Carmack's comments on NV30 vs R300, DOOM developments

Running at full precision, do any of you think the NV30 will ever perform at the level of the R300 (ARB2) in the future? Do you think its fp32 performance is stuck the way it is for good?
 
Joe DeFuria said:
And just a few more comments:

I don't understand this statemet of Carmack's, my emphasis added:

The reason for this is that ATI does everything at high precision all the time, while Nvidia internally supports three different precisions with different performances. To make it even more complicated, the exact precision that ATI uses is in between the floating point precisions offered by Nvidia, so when Nvidia runs fragment programs, they are at a higher precision than ATI's, which is some justification for the slower speed.

That seems contradictory to me. Why / how is it that when nVidia runs fragment programs, "they are at a higher precision than ATIs"...when at the same time nVidia offers both a lower and a higher precision mode :?:

Doesn't make sense to me.

The current NV30 cards do have some other disadvantages: They take up two slots, and when the cooling fan fires up they are VERY LOUD. I'm not usually one to care about fan noise, but the NV30 does annoy me.

Given the "environment of terror" that Doom-III is supposed to have, I think the noise of the NV30 is a significant drawback for the consumer...

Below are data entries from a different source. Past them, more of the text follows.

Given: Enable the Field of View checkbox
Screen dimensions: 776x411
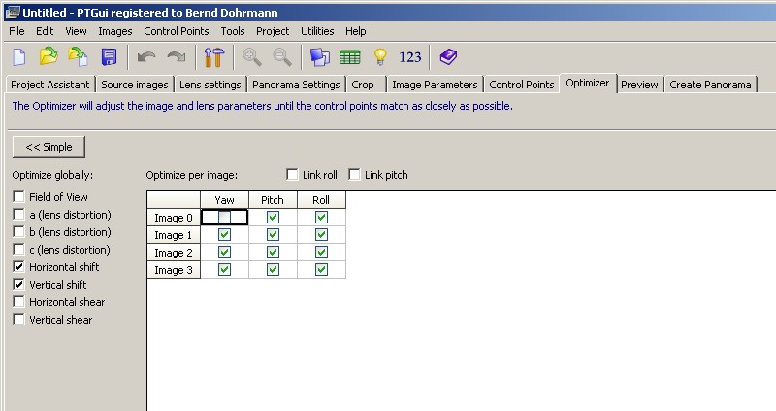Looking at the screenshot, I should click(19, 197).
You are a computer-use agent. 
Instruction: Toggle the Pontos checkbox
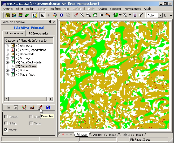[6, 117]
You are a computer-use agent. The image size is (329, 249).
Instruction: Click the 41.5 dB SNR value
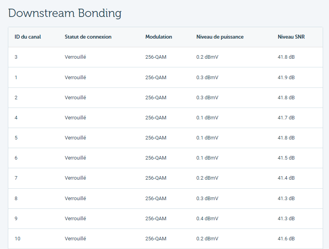pos(286,158)
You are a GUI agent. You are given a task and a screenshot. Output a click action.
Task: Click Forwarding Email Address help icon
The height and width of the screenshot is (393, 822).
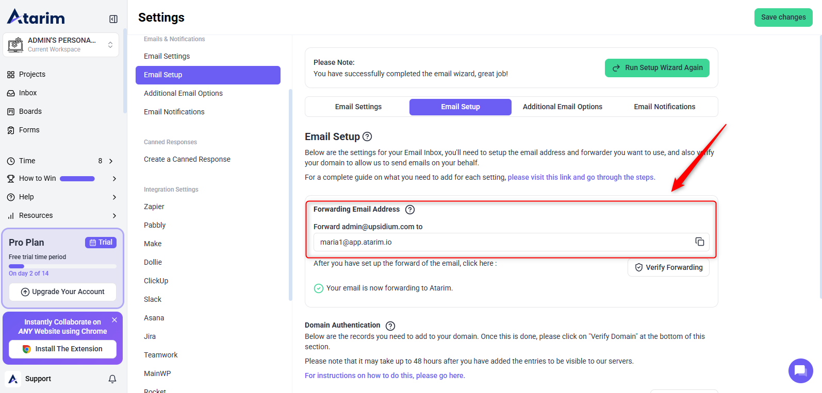(410, 210)
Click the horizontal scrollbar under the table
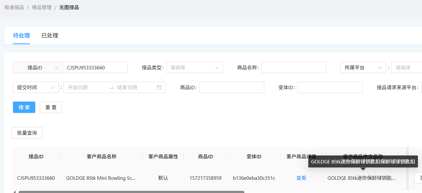Screen dimensions: 422x193 [131, 191]
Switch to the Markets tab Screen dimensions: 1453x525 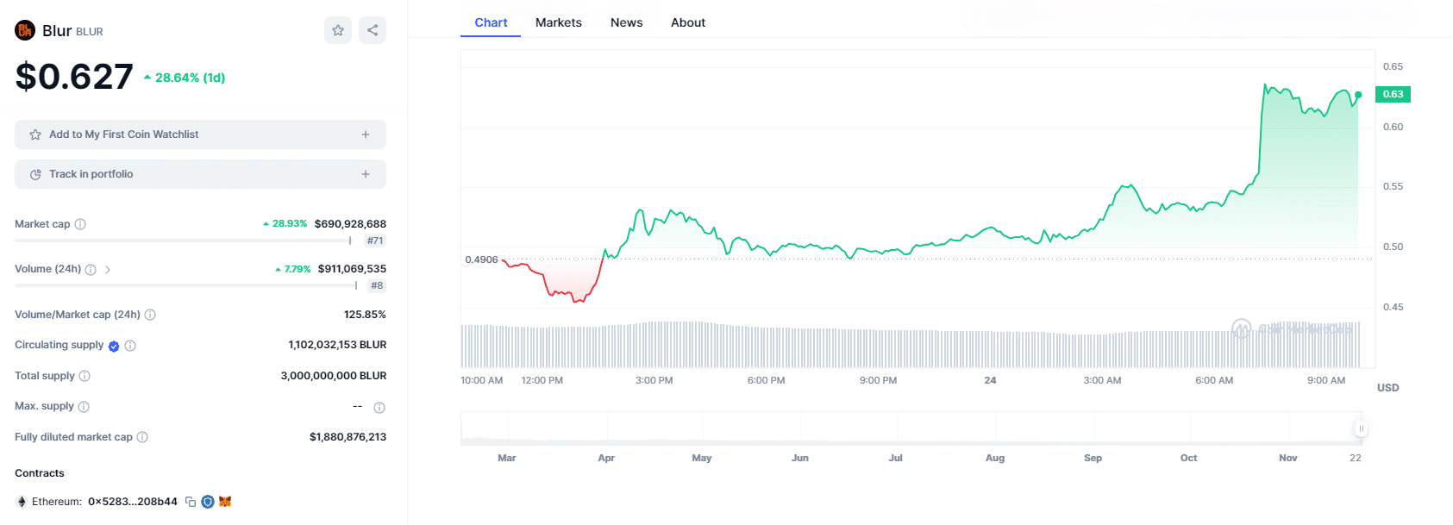click(558, 22)
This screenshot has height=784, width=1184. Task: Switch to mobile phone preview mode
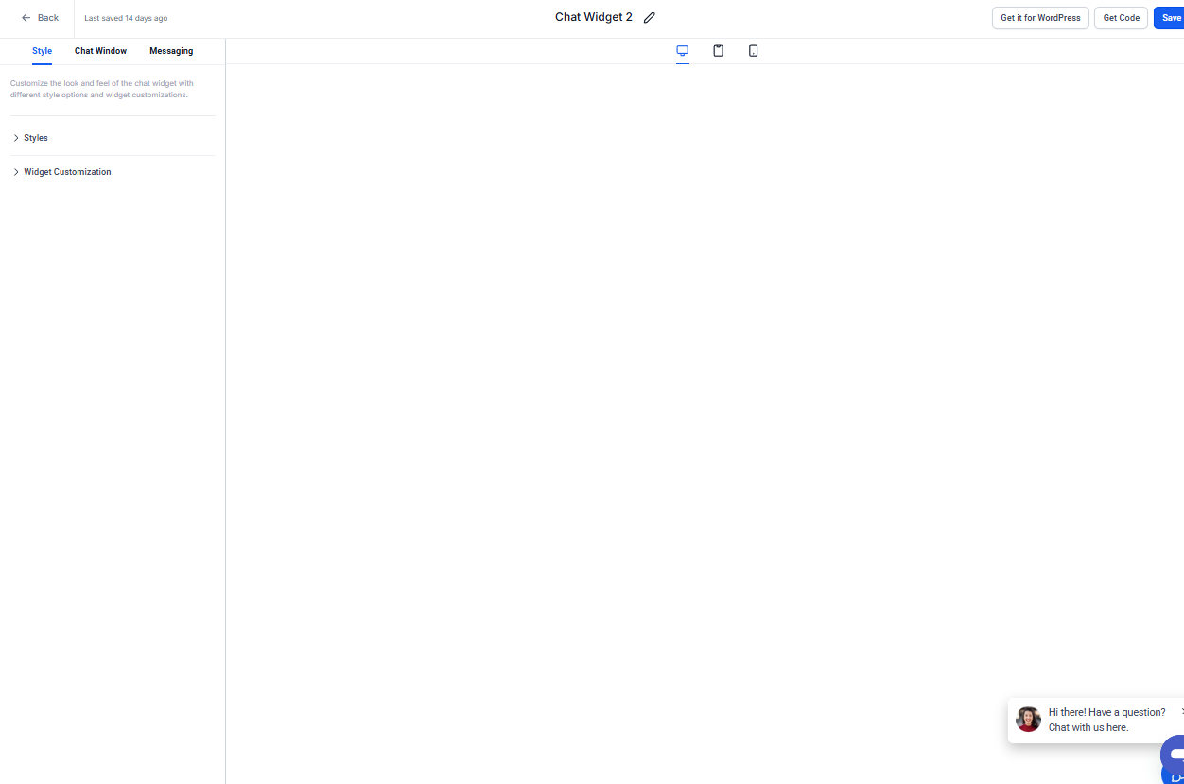click(753, 51)
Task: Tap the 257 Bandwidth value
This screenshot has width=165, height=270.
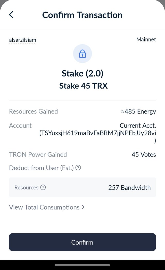Action: (129, 187)
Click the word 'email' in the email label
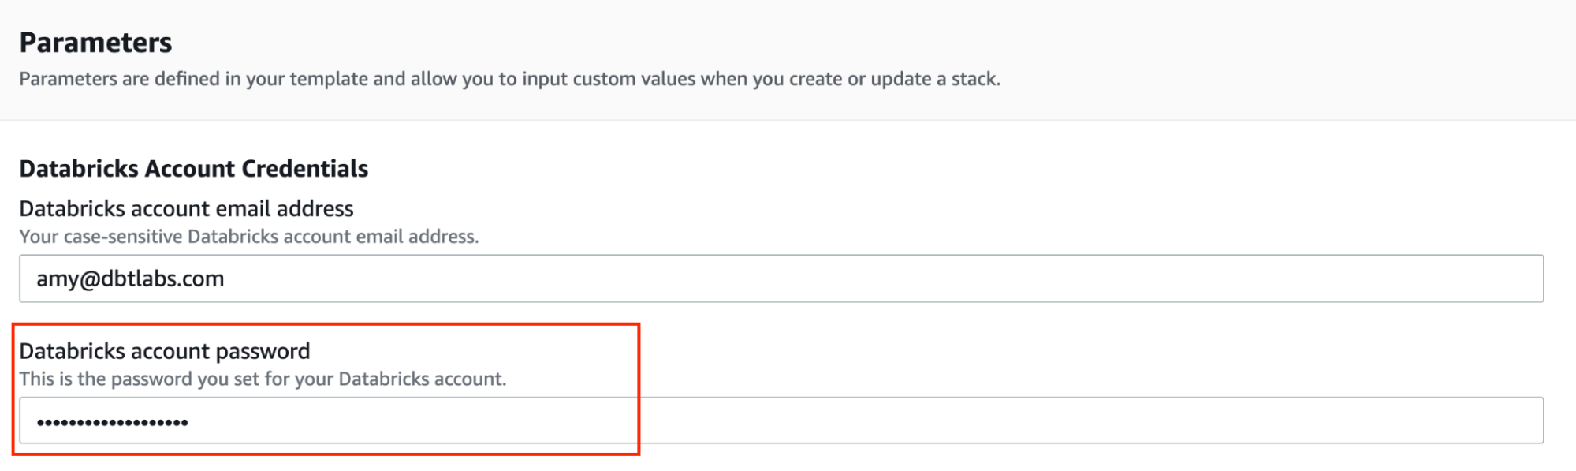1576x471 pixels. click(x=243, y=209)
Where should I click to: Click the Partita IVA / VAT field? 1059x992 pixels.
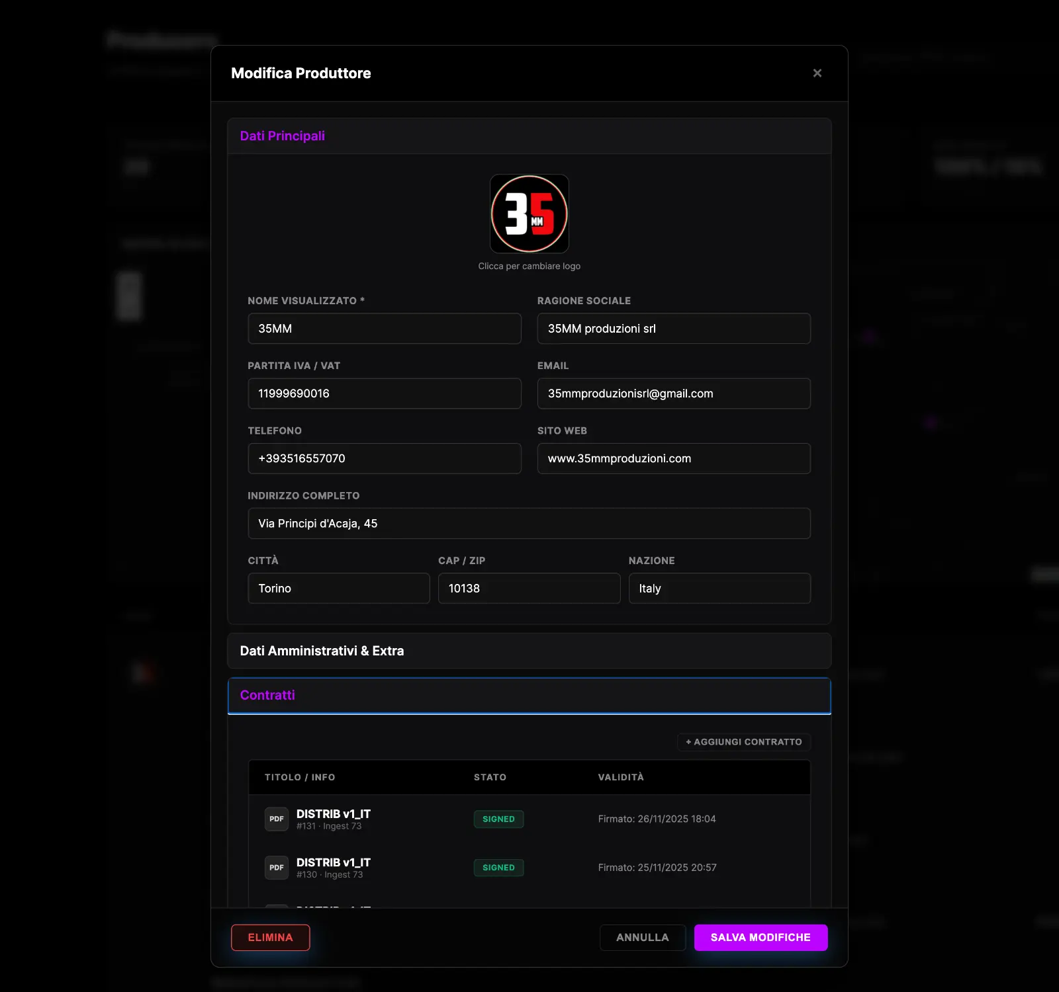(x=384, y=393)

The reason is that, using the ARB path, NV30's fragment processor stays at 32 bit per component mode while R300's processor stays at 24 bit per component mode. It is only when one uses NV30 specific fragment path that some calculations are shifted to 16 bit per component mode, making NV30 faster overall.

Not much to say about the noise except that hopefully that will change in a two or three months.
 
mboeller said:
The R200 path has a slight speed advantage over the ARB2 path on the R300, but only by a small margin, so it defaults to using the ARB2 path for the quality improvements. The NV30 runs the ARB2 path MUCH slower than the NV30 path. Half the speed at the moment. This is unfortunate, because when you do an exact, apples-to-apples comparison using exactly the same API, the R300 looks twice as fast, but when you use the vendor-specific paths, the NV30 wins.

vender-specific means for me fast fixed point. He does not say that the NV30 uses FP here.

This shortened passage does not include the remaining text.